======== TASK MATERIAL

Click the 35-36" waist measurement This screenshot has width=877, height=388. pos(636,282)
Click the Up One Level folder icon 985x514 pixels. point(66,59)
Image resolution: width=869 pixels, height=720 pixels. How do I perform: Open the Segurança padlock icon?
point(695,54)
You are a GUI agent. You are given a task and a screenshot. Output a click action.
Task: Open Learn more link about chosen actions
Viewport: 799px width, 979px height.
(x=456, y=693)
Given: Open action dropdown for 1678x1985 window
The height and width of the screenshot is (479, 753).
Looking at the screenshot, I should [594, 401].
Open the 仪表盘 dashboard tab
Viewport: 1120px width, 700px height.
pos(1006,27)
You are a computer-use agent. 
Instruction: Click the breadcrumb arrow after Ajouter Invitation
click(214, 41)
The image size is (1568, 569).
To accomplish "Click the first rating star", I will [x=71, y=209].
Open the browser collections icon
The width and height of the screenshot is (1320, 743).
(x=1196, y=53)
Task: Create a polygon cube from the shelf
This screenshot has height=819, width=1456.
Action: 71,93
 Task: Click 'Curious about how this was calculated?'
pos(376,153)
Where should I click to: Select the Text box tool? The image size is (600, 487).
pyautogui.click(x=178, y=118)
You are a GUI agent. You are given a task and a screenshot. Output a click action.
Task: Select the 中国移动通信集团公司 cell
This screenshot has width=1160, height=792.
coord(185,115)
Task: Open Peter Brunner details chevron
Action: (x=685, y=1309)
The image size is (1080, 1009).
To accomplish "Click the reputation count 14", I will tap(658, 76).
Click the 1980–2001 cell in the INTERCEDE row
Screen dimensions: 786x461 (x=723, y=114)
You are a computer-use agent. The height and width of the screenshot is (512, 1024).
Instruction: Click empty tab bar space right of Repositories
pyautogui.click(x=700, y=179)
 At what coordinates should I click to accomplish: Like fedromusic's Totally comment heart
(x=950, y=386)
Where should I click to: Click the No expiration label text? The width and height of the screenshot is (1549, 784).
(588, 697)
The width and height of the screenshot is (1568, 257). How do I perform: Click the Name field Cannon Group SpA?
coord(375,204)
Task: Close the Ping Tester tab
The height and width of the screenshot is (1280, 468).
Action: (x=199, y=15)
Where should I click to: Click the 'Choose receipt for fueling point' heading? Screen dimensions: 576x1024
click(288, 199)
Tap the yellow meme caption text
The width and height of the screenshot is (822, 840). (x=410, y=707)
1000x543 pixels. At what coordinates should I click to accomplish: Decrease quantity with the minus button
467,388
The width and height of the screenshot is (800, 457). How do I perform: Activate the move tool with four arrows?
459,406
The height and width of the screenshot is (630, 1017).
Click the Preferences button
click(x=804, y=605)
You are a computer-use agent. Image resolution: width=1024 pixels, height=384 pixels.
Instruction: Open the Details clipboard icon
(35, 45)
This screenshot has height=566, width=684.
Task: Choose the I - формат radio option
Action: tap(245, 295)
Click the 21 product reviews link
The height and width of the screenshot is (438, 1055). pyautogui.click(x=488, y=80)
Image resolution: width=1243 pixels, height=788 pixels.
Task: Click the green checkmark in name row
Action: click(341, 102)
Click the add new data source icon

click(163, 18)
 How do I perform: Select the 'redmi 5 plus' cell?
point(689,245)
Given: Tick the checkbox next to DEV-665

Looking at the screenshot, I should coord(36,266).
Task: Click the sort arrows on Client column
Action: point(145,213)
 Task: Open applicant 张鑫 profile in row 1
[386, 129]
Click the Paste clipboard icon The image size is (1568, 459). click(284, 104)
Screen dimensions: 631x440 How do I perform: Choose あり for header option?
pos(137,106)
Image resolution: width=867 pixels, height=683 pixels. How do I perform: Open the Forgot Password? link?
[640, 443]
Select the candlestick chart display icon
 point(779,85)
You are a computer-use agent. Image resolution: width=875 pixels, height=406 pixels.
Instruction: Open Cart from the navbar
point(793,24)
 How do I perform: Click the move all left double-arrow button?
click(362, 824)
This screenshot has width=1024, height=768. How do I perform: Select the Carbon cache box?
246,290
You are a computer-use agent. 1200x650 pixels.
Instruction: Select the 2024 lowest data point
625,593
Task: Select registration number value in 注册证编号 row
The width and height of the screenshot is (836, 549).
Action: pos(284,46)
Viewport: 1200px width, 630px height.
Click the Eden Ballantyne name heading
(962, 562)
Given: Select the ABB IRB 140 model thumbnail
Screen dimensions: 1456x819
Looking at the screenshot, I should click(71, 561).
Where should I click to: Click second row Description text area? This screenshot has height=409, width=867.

================

WORK INSTRUCTIONS
If the string "agent" appears in a line of the data above, that line counts. State how many such lines there are and nothing more.

PROBLEM SOLUTION
7